[Pixel coordinate grounding data]
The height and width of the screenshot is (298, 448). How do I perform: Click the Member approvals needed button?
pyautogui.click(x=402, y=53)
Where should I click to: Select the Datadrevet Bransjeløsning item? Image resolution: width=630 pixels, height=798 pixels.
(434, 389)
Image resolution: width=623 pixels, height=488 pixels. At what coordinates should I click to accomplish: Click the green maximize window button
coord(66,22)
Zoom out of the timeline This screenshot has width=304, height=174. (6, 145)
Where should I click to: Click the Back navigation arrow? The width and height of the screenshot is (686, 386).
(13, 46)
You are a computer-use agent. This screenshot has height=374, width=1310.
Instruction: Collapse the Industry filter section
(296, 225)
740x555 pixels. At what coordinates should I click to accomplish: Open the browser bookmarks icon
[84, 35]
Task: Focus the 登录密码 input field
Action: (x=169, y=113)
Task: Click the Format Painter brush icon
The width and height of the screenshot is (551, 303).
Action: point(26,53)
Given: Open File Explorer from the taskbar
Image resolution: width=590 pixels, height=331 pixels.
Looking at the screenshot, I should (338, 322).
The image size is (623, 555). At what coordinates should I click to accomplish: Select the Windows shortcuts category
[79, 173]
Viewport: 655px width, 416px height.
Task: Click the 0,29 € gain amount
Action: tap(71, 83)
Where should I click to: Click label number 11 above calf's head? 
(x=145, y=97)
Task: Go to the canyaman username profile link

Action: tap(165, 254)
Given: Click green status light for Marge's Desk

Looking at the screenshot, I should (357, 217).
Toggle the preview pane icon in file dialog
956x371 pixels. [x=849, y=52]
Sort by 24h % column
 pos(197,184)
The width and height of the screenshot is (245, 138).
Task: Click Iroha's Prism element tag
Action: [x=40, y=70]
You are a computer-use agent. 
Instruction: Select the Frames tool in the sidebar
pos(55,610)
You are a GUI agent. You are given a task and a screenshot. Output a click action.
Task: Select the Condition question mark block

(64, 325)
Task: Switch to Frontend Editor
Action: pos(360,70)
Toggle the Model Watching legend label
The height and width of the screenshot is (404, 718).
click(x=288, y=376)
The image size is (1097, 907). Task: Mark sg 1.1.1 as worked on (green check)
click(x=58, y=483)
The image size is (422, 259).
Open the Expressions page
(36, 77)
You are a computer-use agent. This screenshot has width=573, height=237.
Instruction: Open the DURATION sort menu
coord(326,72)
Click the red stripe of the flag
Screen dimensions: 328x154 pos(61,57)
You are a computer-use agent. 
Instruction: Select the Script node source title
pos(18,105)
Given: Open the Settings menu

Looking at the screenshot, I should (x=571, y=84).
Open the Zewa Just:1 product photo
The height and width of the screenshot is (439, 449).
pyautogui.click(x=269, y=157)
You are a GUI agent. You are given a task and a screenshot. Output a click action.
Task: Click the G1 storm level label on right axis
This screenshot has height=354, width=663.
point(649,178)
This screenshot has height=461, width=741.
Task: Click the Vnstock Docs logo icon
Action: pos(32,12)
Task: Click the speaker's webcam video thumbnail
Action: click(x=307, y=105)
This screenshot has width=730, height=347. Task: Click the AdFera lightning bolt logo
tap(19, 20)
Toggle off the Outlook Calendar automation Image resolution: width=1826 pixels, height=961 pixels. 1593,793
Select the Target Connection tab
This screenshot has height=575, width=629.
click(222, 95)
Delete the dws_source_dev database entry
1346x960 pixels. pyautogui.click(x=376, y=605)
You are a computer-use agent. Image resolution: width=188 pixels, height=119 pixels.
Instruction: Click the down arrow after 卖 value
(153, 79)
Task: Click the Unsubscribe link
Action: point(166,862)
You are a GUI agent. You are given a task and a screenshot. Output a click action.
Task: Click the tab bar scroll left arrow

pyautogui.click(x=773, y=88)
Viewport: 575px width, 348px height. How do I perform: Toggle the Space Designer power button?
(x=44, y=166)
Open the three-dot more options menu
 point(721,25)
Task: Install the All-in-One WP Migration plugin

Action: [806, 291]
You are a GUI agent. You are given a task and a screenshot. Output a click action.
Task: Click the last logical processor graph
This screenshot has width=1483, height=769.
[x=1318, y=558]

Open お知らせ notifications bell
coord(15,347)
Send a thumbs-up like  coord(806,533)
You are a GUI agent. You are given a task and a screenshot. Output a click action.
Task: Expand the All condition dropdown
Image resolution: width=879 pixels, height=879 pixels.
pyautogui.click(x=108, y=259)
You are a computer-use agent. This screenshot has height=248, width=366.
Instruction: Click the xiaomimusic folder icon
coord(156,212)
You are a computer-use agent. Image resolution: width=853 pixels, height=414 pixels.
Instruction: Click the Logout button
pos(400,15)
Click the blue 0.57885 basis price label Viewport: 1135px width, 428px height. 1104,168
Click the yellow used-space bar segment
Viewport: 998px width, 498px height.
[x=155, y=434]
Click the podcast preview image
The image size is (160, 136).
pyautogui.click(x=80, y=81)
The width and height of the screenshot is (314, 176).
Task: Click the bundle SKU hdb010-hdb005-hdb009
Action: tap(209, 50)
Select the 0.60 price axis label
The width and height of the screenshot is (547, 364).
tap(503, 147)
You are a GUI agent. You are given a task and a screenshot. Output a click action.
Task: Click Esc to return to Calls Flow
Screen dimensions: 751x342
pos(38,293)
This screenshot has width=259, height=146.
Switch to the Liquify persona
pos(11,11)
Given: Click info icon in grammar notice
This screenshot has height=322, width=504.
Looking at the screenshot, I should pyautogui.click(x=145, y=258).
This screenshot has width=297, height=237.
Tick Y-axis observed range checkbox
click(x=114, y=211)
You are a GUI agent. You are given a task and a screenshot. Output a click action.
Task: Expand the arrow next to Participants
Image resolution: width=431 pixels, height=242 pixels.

Work required | The whole set of records needs to be written out exactly.

Exercise response |
The height and width of the screenshot is (298, 448). How do I perform: Click the Member approvals needed button?
pyautogui.click(x=402, y=53)
Where should I click to: Select the Datadrevet Bransjeløsning item? Image resolution: width=630 pixels, height=798 pixels.
(434, 389)
Image resolution: width=623 pixels, height=488 pixels. At what coordinates should I click to accomplish: Click the green maximize window button
coord(66,22)
Zoom out of the timeline This screenshot has width=304, height=174. (6, 145)
Where should I click to: Click the Back navigation arrow? The width and height of the screenshot is (686, 386).
(13, 46)
You are a computer-use agent. This screenshot has height=374, width=1310.
Instruction: Collapse the Industry filter section
(296, 225)
740x555 pixels. At what coordinates should I click to accomplish: Open the browser bookmarks icon
[84, 35]
Task: Focus the 登录密码 input field
Action: (x=169, y=113)
Task: Click the Format Painter brush icon
The width and height of the screenshot is (551, 303).
Action: point(26,53)
Given: Open File Explorer from the taskbar
Image resolution: width=590 pixels, height=331 pixels.
Looking at the screenshot, I should (338, 322).
The image size is (623, 555). At what coordinates should I click to accomplish: Select the Windows shortcuts category
[79, 173]
Viewport: 655px width, 416px height.
Task: Click the 0,29 € gain amount
Action: tap(71, 83)
Where should I click to: Click label number 11 above calf's head? 
(x=145, y=97)
Task: Go to the canyaman username profile link

Action: tap(165, 254)
Given: Click green status light for Marge's Desk

Looking at the screenshot, I should (357, 217).
Toggle the preview pane icon in file dialog
956x371 pixels. [x=849, y=52]
Sort by 24h % column
 pos(197,184)
The width and height of the screenshot is (245, 138).
Task: Click Iroha's Prism element tag
Action: [x=40, y=70]
You are a computer-use agent. 
Instruction: Select the Frames tool in the sidebar
pos(55,610)
You are a GUI agent. You are given a task and a screenshot. Output a click action.
Task: Select the Condition question mark block

(64, 325)
Task: Switch to Frontend Editor
Action: pos(360,70)
Toggle the Model Watching legend label
The height and width of the screenshot is (404, 718).
click(x=288, y=376)
The image size is (1097, 907). Task: Mark sg 1.1.1 as worked on (green check)
click(x=58, y=483)
The image size is (422, 259).
Open the Expressions page
(36, 77)
You are a computer-use agent. This screenshot has width=573, height=237.
Instruction: Open the DURATION sort menu
coord(326,72)
Click the red stripe of the flag
Screen dimensions: 328x154 pos(61,57)
You are a computer-use agent. 
Instruction: Select the Script node source title
pos(18,105)
Given: Open the Settings menu

Looking at the screenshot, I should (x=571, y=84).
Open the Zewa Just:1 product photo
The height and width of the screenshot is (439, 449).
pyautogui.click(x=269, y=157)
You are a GUI agent. You are given a task and a screenshot. Output a click action.
Task: Click the G1 storm level label on right axis
This screenshot has height=354, width=663.
point(649,178)
This screenshot has height=461, width=741.
Task: Click the Vnstock Docs logo icon
Action: pos(32,12)
Task: Click the speaker's webcam video thumbnail
Action: click(x=307, y=105)
This screenshot has width=730, height=347. Task: Click the AdFera lightning bolt logo
tap(19, 20)
Toggle off the Outlook Calendar automation Image resolution: width=1826 pixels, height=961 pixels. 1593,793
Select the Target Connection tab
This screenshot has height=575, width=629.
click(222, 95)
Delete the dws_source_dev database entry
1346x960 pixels. pyautogui.click(x=376, y=605)
You are a computer-use agent. Image resolution: width=188 pixels, height=119 pixels.
Instruction: Click the down arrow after 卖 value
(153, 79)
Task: Click the Unsubscribe link
Action: point(166,862)
You are a GUI agent. You are given a task and a screenshot. Output a click action.
Task: Click the tab bar scroll left arrow

pyautogui.click(x=773, y=88)
Viewport: 575px width, 348px height. How do I perform: Toggle the Space Designer power button?
(x=44, y=166)
Open the three-dot more options menu
 point(721,25)
Task: Install the All-in-One WP Migration plugin

Action: [806, 291]
You are a GUI agent. You are given a task and a screenshot. Output a click action.
Task: Click the last logical processor graph
This screenshot has width=1483, height=769.
[x=1318, y=558]

Open お知らせ notifications bell
coord(15,347)
Send a thumbs-up like  coord(806,533)
You are a GUI agent. You are given a task and a screenshot. Output a click action.
Task: Expand the All condition dropdown
Image resolution: width=879 pixels, height=879 pixels.
pyautogui.click(x=108, y=259)
You are a computer-use agent. This screenshot has height=248, width=366.
Instruction: Click the xiaomimusic folder icon
coord(156,212)
You are a computer-use agent. Image resolution: width=853 pixels, height=414 pixels.
Instruction: Click the Logout button
pos(400,15)
Click the blue 0.57885 basis price label Viewport: 1135px width, 428px height. 1104,168
Click the yellow used-space bar segment
Viewport: 998px width, 498px height.
[x=155, y=434]
Click the podcast preview image
The image size is (160, 136).
pyautogui.click(x=80, y=81)
The width and height of the screenshot is (314, 176).
Task: Click the bundle SKU hdb010-hdb005-hdb009
Action: tap(209, 50)
Select the 0.60 price axis label
The width and height of the screenshot is (547, 364).
tap(503, 147)
You are a GUI agent. You are given a task and a screenshot. Output a click action.
Task: Click Esc to return to Calls Flow
Screen dimensions: 751x342
pos(38,293)
This screenshot has width=259, height=146.
Switch to the Liquify persona
pos(11,11)
Given: Click info icon in grammar notice
This screenshot has height=322, width=504.
Looking at the screenshot, I should pyautogui.click(x=145, y=258).
This screenshot has width=297, height=237.
Tick Y-axis observed range checkbox
click(x=114, y=211)
You are a GUI agent. You are given a task and a screenshot. Output a click action.
Task: Expand the arrow next to Participants
Image resolution: width=431 pixels, height=242 pixels.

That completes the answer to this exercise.